Advertising: How to Capture Consumer Attention in 2015
As the New Year gets underway companies will be looking to retain existing customers and attract new ones through carefully managed advertising and branding campaigns.
With the number of options open to consumers at the highest amount we have ever witnessed, it is increasingly difficult to differentiate from the competition.
Owen Hanks, General Manager Europe at YuMe, answers our questions on advertising in 2015.
BRE: Is it getting harder to capture consumer attention with advertising?
OH: Brands are increasingly finding it harder to capture and retain audience attention as a result of consumers becoming increasingly distracted. Consumers also have a myriad of options for ad avoidance – whether looking at a different screens, or fast-forwarding through ads – so how can marketers ensure they are capturing the attention of their audience?

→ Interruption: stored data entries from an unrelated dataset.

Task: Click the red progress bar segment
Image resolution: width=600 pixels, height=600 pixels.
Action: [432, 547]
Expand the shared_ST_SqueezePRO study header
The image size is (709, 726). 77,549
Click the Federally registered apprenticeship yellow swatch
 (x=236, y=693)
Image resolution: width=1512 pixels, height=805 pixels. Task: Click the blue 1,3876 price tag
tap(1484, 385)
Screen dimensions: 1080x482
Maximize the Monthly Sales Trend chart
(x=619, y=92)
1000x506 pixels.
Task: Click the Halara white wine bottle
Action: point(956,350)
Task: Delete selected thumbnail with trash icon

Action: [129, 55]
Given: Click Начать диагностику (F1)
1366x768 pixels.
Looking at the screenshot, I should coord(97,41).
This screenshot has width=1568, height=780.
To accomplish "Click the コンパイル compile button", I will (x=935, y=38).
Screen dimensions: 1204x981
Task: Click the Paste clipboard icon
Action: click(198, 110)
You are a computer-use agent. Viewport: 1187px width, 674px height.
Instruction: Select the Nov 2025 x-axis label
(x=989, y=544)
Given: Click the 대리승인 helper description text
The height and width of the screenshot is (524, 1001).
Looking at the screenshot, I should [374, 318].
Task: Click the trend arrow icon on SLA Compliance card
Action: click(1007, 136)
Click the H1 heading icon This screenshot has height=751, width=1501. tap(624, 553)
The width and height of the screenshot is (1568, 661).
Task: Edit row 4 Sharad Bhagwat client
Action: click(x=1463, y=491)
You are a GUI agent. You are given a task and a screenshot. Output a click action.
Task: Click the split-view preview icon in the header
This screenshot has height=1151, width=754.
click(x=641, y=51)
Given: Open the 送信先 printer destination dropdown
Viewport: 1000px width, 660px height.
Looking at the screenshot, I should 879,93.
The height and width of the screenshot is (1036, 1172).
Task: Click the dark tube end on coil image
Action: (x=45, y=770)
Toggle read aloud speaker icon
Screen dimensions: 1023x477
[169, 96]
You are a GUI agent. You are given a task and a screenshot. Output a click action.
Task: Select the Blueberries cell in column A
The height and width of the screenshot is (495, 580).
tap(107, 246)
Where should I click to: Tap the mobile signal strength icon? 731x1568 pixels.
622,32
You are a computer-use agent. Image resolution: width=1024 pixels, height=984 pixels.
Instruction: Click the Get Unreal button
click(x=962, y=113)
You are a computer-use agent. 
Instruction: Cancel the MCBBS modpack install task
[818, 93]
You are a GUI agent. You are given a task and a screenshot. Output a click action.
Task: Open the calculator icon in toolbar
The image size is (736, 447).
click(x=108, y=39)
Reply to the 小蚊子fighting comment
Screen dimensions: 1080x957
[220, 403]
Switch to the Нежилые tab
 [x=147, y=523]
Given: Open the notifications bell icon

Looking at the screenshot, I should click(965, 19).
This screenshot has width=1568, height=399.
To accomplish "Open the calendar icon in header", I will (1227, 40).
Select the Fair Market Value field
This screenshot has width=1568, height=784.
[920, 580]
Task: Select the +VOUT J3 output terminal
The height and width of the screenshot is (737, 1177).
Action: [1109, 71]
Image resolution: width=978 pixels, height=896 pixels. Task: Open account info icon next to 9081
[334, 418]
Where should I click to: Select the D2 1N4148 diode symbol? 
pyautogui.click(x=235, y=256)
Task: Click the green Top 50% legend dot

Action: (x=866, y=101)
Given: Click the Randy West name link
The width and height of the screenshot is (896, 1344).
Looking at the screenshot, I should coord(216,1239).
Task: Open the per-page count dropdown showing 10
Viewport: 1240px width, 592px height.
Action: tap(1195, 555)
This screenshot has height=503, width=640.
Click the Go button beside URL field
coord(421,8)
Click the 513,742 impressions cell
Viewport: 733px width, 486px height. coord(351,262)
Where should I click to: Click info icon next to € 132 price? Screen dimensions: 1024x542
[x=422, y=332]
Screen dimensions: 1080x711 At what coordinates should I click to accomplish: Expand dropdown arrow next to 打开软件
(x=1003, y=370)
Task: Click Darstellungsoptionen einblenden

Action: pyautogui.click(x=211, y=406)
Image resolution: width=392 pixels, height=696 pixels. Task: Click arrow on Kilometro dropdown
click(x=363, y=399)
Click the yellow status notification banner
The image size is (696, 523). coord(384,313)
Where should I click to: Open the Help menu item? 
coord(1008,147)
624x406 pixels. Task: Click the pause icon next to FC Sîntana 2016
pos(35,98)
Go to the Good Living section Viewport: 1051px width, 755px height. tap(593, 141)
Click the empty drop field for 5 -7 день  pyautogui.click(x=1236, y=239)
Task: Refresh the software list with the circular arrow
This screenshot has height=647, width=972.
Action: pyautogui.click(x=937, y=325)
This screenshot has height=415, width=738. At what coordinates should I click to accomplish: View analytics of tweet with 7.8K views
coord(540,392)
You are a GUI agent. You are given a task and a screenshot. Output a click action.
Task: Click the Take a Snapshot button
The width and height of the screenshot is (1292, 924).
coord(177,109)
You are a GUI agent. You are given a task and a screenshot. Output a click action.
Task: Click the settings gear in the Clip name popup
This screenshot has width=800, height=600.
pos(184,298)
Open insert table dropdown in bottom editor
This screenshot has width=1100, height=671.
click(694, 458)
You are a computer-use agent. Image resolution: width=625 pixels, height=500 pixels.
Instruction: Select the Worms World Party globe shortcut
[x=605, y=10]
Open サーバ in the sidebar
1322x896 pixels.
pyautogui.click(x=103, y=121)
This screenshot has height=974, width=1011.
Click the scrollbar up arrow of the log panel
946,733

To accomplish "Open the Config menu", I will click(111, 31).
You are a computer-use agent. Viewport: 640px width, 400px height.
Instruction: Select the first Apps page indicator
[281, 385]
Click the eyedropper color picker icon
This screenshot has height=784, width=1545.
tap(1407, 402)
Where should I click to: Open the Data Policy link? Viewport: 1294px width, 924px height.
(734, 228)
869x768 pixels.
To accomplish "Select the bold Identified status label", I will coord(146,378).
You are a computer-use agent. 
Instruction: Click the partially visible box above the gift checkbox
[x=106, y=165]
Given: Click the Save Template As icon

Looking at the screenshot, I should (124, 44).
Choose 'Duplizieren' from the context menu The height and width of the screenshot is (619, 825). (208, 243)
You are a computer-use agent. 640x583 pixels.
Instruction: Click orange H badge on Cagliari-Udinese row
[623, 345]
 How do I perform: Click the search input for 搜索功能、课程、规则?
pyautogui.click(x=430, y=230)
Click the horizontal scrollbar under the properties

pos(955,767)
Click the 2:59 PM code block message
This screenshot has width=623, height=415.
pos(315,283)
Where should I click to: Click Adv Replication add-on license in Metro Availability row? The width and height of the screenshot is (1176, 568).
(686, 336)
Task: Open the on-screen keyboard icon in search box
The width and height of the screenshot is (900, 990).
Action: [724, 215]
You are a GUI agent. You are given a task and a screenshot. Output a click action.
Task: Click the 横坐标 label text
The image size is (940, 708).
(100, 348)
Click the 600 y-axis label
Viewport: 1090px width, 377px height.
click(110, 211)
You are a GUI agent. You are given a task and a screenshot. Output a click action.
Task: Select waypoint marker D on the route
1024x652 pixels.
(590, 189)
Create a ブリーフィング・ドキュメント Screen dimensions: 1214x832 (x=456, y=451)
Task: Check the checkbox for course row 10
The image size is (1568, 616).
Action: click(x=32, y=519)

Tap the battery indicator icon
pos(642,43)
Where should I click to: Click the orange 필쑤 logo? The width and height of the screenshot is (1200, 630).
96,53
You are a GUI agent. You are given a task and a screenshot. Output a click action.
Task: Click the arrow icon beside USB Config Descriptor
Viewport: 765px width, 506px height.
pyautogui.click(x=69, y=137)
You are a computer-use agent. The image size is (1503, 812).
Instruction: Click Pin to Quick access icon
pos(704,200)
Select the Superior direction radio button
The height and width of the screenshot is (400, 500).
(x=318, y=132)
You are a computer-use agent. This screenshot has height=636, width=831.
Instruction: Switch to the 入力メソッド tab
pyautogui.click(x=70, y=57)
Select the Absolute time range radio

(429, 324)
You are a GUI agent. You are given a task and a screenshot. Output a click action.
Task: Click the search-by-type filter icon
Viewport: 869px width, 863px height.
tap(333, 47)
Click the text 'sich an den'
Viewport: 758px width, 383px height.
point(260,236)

We recently commissioned a research study with IPG Media Labs to look at factors – outside of creative – that influence consumer attention. Somewhat surprisingly, the study found that users are most attentive when they are either commuting, at work or at school, and when using a smartphone. Less surprisingly, it also found that consumers who paid attention to advertising had significantly higher brand recall and favourability than those who didn’t.
How can brands make sure they are attracting the right audience with their advertising?
There are multiple ways a brand can ensure they are attracting the right audience. Even targeting in its most basic, channel form is very effective and, when it comes to online, the application of data is frequently used in campaigns.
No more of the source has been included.